Mohamed Hassanain, 43, of West Orange, pleaded guilty before Superior Court Judge Joseph Cassini in Essex County to racketeering and money laundering, both in the second-degree. Hassanain’s co-defendant, Terry A. Brooks, 33, of Newark, also pleaded guilty before Cassini to second-degree racketeering. The charges were contained in an Aug. 2, 2007 state grand jury indictment.
The charges stem from an investigation by the New Jersey State Police and Division of Criminal Justice, assisted by the U.S. Drug Enforcement Administration. The case is being prosecuted by Supervising Deputy Attorney General Mark Eliades, chief of the Division of Criminal Justice Gangs & Organized Crime Bureau, and Deputy Attorneys General Mark Ondris and Paul Salvatoriello.
In pleading guilty, Hassanain admitted that between July 2005 and January 2007, he orchestrated the narcotics ring that sold approximately 40,000 OxyContin and Percocet pills per week. Most of the pills went to a distribution ring based in Bronx, N.Y. The Bronx ring in turn sold some of the drugs to a ring in the Boston area.
The investigation, dubbed “Operation Pandora,” determined that Hassanain and his deputies within the ring provided several hundred names a week to Dr. Mario Comensanas, 53, of Livingston, who was paid up to $100 per name to write a “set” of prescriptions, including 60 OxyContin pills, 90 Percocet pills and vitamins for patients that did not exist or whom he never saw.
Comensanas pleaded guilty on March 19, 2007 to first-degree racketeering and second-degree distribution of narcotics for writing thousands of fraudulent prescriptions for the ring. He is currently awaiting sentencing.
After receiving the fraudulent prescriptions, “runners,” including Brooks, within the ring would proceed to various pharmacies to fill the prescriptions. In exchange for cash, pharmacist Ahmed “Felix” Aly, 35, of Union, would knowingly fill multiple fraudulent prescriptions and return the narcotics to the runners. Aly’s case was severed from Hassanain’s trial and is currently pending trial.
Hassanain, who ran the ring from his home in West Orange and his business on Clinton Avenue in Newark, admitted that he maintained various “stash” houses around the Essex County area where he would accumulate tens of thousands of pills per week for wholesale distribution.
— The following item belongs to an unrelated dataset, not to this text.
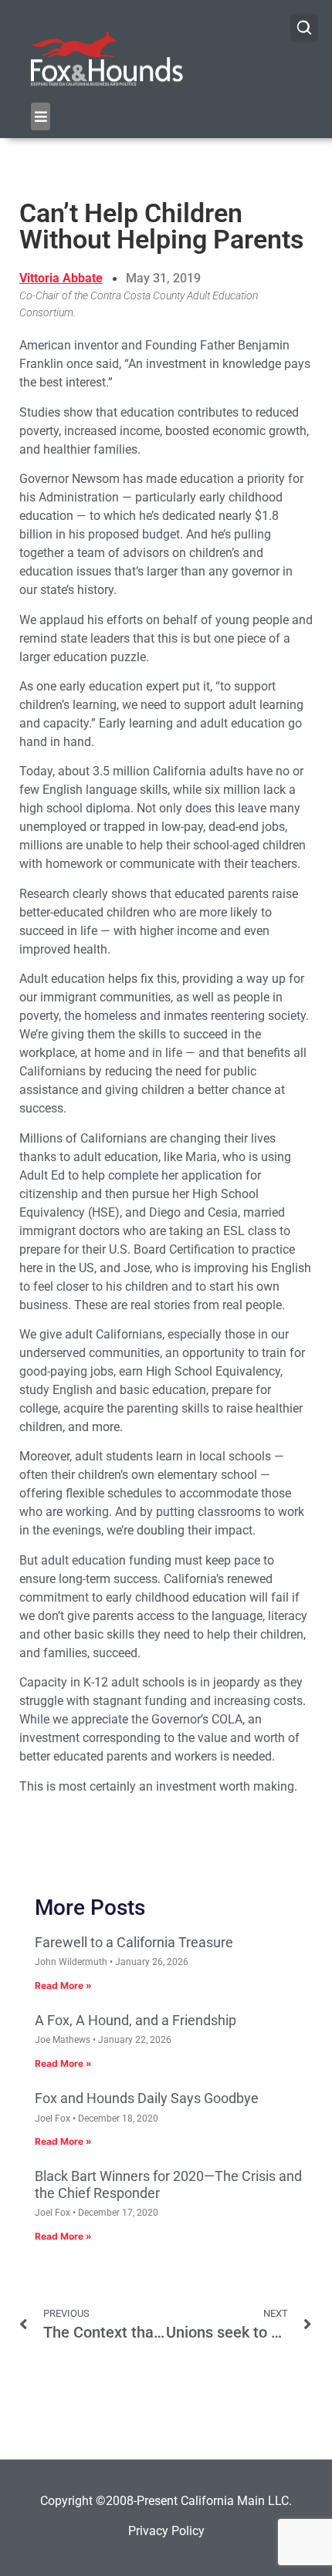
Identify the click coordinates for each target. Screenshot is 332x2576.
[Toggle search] (304, 28)
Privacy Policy (166, 2531)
At the “stash” houses, pills were packaged in bulk and individuals from the Bronx would come weekly to transport the narcotics and provide Hassanain with tens of thousands of dollars.
On Jan. 25, 2007, the Division of Criminal Justice executed arrest warrants at 10 locations and upon five vehicles utilized by the enterprise.
Consequently, more than 40,000 narcotics pills, approximately $650,000 in cash, approximately nine weapons, and thousands or prescriptions, both blank and executed, were recovered. The state placed liens against 14 parcels of real property allegedly acquired with the proceeds of the illegal enterprise.
Milgram credited Detectives Thomas McEnroe and others within the State Police Major Crime Unit and detectives in the Division of Criminal Justice Gangs & Organized Crime Bureau – North Squad. She also credited the U.S. Drug Enforcement Administration New Jersey Division, under the direction of Special Agent in Charge Gerard P. McAleer, the Essex County Prosecutor’s Office, members of the NY/NJ High-Intensity Drug Trafficking Areas program, and the New York State Police for assisting in the investigation.